(Supplied records Opens)
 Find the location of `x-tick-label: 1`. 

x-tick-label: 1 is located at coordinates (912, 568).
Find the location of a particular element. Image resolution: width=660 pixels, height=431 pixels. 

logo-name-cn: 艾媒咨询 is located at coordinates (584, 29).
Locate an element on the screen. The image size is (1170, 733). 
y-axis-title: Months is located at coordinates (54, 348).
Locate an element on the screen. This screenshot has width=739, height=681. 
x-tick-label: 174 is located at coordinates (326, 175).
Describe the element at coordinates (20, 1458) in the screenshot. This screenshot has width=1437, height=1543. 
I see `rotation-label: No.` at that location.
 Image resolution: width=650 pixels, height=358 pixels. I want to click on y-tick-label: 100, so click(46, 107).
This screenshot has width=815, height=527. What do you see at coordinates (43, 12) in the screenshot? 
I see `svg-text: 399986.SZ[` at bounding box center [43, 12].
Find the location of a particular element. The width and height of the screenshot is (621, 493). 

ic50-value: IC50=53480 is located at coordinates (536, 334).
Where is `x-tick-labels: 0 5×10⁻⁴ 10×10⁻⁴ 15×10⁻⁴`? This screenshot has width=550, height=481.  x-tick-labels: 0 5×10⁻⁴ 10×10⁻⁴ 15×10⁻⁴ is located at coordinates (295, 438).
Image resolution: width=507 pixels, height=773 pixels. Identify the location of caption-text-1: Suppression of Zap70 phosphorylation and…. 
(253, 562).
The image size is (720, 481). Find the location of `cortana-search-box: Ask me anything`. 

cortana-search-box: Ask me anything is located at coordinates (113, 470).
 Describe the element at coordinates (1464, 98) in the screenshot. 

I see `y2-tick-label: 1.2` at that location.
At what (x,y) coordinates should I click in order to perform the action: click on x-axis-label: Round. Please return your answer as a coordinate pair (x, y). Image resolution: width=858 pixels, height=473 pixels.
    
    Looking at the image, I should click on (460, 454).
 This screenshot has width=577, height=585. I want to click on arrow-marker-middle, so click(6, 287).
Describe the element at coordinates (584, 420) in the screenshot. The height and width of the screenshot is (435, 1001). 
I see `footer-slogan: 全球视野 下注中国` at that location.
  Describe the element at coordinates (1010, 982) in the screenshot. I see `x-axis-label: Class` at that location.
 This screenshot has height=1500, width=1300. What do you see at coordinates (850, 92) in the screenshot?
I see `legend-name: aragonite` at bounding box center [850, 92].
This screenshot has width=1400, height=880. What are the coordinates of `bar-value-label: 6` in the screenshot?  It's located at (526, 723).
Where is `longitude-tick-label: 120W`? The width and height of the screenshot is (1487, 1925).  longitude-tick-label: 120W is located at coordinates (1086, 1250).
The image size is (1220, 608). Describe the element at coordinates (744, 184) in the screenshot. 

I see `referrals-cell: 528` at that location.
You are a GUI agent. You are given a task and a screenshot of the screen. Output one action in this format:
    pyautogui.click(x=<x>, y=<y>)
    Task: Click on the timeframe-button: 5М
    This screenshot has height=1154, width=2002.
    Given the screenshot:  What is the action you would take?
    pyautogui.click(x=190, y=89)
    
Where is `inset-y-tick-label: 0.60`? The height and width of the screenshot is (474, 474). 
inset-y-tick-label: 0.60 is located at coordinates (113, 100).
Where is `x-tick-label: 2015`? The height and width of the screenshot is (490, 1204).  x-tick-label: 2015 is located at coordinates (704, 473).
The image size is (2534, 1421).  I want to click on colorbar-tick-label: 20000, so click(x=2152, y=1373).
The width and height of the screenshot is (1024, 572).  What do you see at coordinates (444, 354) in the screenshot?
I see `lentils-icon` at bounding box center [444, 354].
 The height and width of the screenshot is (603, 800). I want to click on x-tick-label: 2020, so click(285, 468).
(Supplied records Closes)
Reproduce all of the rows above with "Find the location of" replaced by "Determine the position of" wherever it occurs. Leave everything else unchanged.

Written solution:
 Determine the position of `x-tick-label: 1`. 

x-tick-label: 1 is located at coordinates (912, 568).
Determine the position of a particular element. Image resolution: width=660 pixels, height=431 pixels. 

logo-name-cn: 艾媒咨询 is located at coordinates (584, 29).
Locate an element on the screen. The image size is (1170, 733). 
y-axis-title: Months is located at coordinates (54, 348).
Locate an element on the screen. This screenshot has width=739, height=681. 
x-tick-label: 174 is located at coordinates (326, 175).
Describe the element at coordinates (20, 1458) in the screenshot. This screenshot has width=1437, height=1543. 
I see `rotation-label: No.` at that location.
 Image resolution: width=650 pixels, height=358 pixels. I want to click on y-tick-label: 100, so click(46, 107).
This screenshot has width=815, height=527. What do you see at coordinates (43, 12) in the screenshot? 
I see `svg-text: 399986.SZ[` at bounding box center [43, 12].
Determine the position of a particular element. The width and height of the screenshot is (621, 493). 

ic50-value: IC50=53480 is located at coordinates (536, 334).
Where is `x-tick-labels: 0 5×10⁻⁴ 10×10⁻⁴ 15×10⁻⁴`? This screenshot has width=550, height=481.  x-tick-labels: 0 5×10⁻⁴ 10×10⁻⁴ 15×10⁻⁴ is located at coordinates (295, 438).
Image resolution: width=507 pixels, height=773 pixels. Identify the location of caption-text-1: Suppression of Zap70 phosphorylation and…. 
(253, 562).
The image size is (720, 481). Determine the position of `cortana-search-box: Ask me anything`. 

cortana-search-box: Ask me anything is located at coordinates (113, 470).
 Describe the element at coordinates (1464, 98) in the screenshot. 

I see `y2-tick-label: 1.2` at that location.
At what (x,y) coordinates should I click in order to perform the action: click on x-axis-label: Round. Please return your answer as a coordinate pair (x, y). Image resolution: width=858 pixels, height=473 pixels.
    
    Looking at the image, I should click on (460, 454).
 This screenshot has width=577, height=585. I want to click on arrow-marker-middle, so click(6, 287).
Describe the element at coordinates (584, 420) in the screenshot. The height and width of the screenshot is (435, 1001). 
I see `footer-slogan: 全球视野 下注中国` at that location.
  Describe the element at coordinates (1010, 982) in the screenshot. I see `x-axis-label: Class` at that location.
 This screenshot has height=1500, width=1300. What do you see at coordinates (850, 92) in the screenshot?
I see `legend-name: aragonite` at bounding box center [850, 92].
This screenshot has width=1400, height=880. What are the coordinates of `bar-value-label: 6` in the screenshot?  It's located at (526, 723).
Where is `longitude-tick-label: 120W`? The width and height of the screenshot is (1487, 1925).  longitude-tick-label: 120W is located at coordinates (1086, 1250).
The image size is (1220, 608). Describe the element at coordinates (744, 184) in the screenshot. 

I see `referrals-cell: 528` at that location.
You are a GUI agent. You are given a task and a screenshot of the screen. Output one action in this format:
    pyautogui.click(x=<x>, y=<y>)
    Task: Click on the timeframe-button: 5М
    This screenshot has height=1154, width=2002.
    Given the screenshot:  What is the action you would take?
    pyautogui.click(x=190, y=89)
    
Where is `inset-y-tick-label: 0.60`? The height and width of the screenshot is (474, 474). 
inset-y-tick-label: 0.60 is located at coordinates (113, 100).
Where is `x-tick-label: 2015`? The height and width of the screenshot is (490, 1204).  x-tick-label: 2015 is located at coordinates (704, 473).
The image size is (2534, 1421).  I want to click on colorbar-tick-label: 20000, so click(x=2152, y=1373).
The width and height of the screenshot is (1024, 572).  What do you see at coordinates (444, 354) in the screenshot?
I see `lentils-icon` at bounding box center [444, 354].
 The height and width of the screenshot is (603, 800). I want to click on x-tick-label: 2020, so click(285, 468).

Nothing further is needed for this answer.